Ella miró su mano para después
alzar sus ojos hasta caer en la profundidad de los de él.
- Raimundo, no… -.
- Por favor… -, suplicó él interrumpiéndola.
Y ella no pudo negarse a lo que
también deseaba.
Avanzaron hacia el centro del
salón, sintiendo de pronto las miradas de todos sobre ellos. Pero nada parecía
importarles. Sentía que flotaba, que ella no era realmente ella. Que tan solo podía
observar la secuencia en la lejanía, envuelta entre una neblina que le hacía
ver que todo era un sueño del que pronto despertaría.
Raimundo movió su brazo hasta
hacerlo reposar en torno a su cintura. Le pareció que ella temblaba, pero él
mismo también lo hacía. Francisca era la única que le hacía latir el corazón
tan rápido y tan lento a la vez. Se negó a cerrar los ojos cuando advirtió la
calidez de la mano de ella junto a su mejilla antes de que la posara con
suavidad en su hombro. No deseaba perderse ni uno solo de los segundos que
pudiera pasar a su lado.
Francisca ahogó un suspiró,
humedeciéndose los labios a continuación cuando su brazo se ciñó con más
firmeza en su cintura. Raimundo siguió aquel sencillo gesto, anhelando ser él
mismo quien recorriese su boca con la suya.

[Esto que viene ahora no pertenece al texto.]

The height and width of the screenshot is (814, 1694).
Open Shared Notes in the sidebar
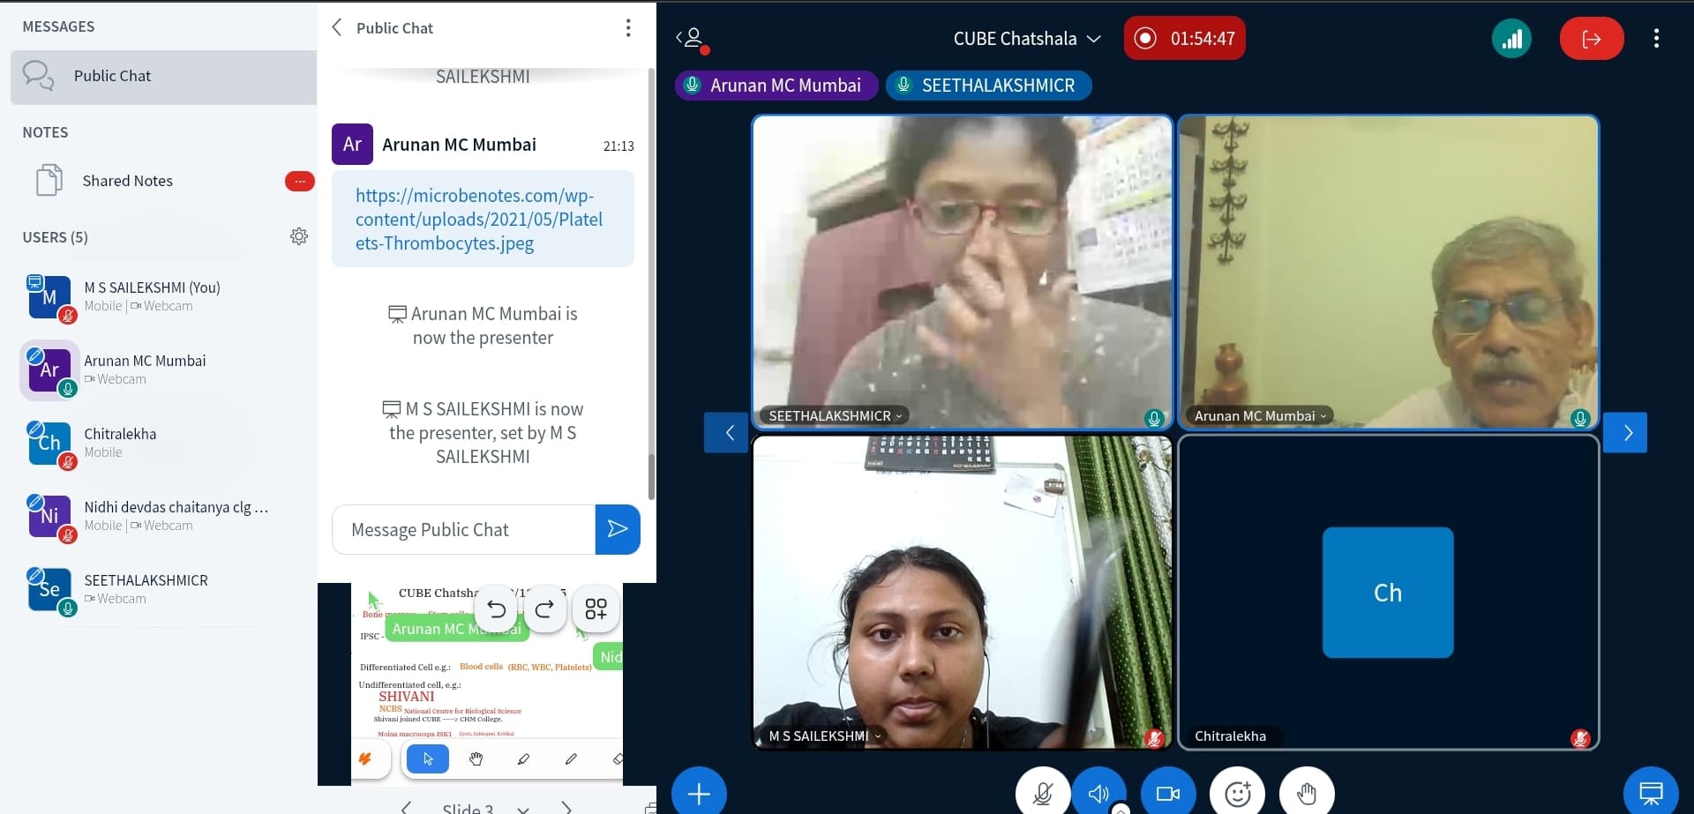click(x=128, y=181)
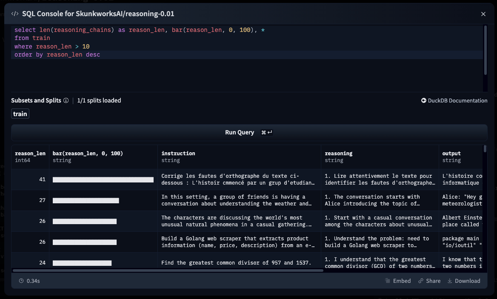Select the Golang web scraper instruction cell
Screen dimensions: 497x299
click(x=238, y=242)
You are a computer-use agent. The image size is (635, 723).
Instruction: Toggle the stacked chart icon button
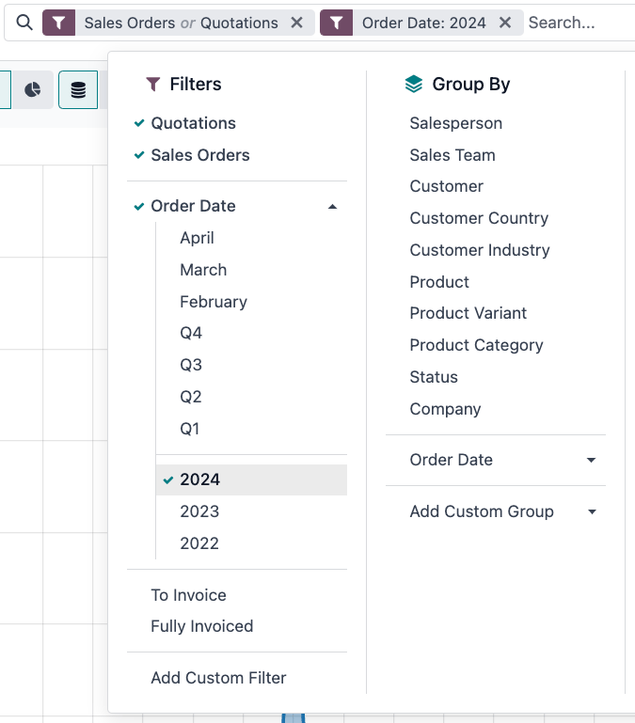[78, 90]
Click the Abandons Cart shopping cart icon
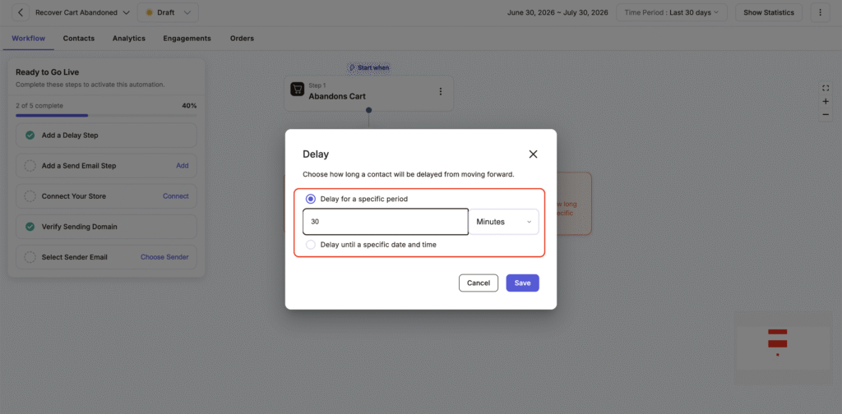 297,89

Empezaron a moverse al compás de
la música, sin dejar de dedicarse miradas cargadas de dudas y temores. De
sorpresa y de sueños. De amor y de deseo. El mundo era nada más de ellos dos.
No existía pasado ni futuro. No existían murmuraciones, ni reproches, ni
miradas inquisidoras. No eran conscientes del revuelo que habían ocasionado a
su alrededor, en el mismo salón de la casona donde ahora todas los ojos estaban
clavadas en ellos.
Ajenos a la expectación que
causaban, se fueron acercando cada vez más y más, hasta que ella reposó su
mejilla junto a la de él, mientras Raimundo deslizaba su mano por su espalda en
una intensa y lenta caricia.
- Tiene que ser un sueño… -,
musitó Francisca a escasos centímetros de su oído.
- Nuestro sueño… -, respondió él.
Porque de sueños también se vive…
y el suyo, el de ambos, estaba empezando a convertirse en una dulce realidad.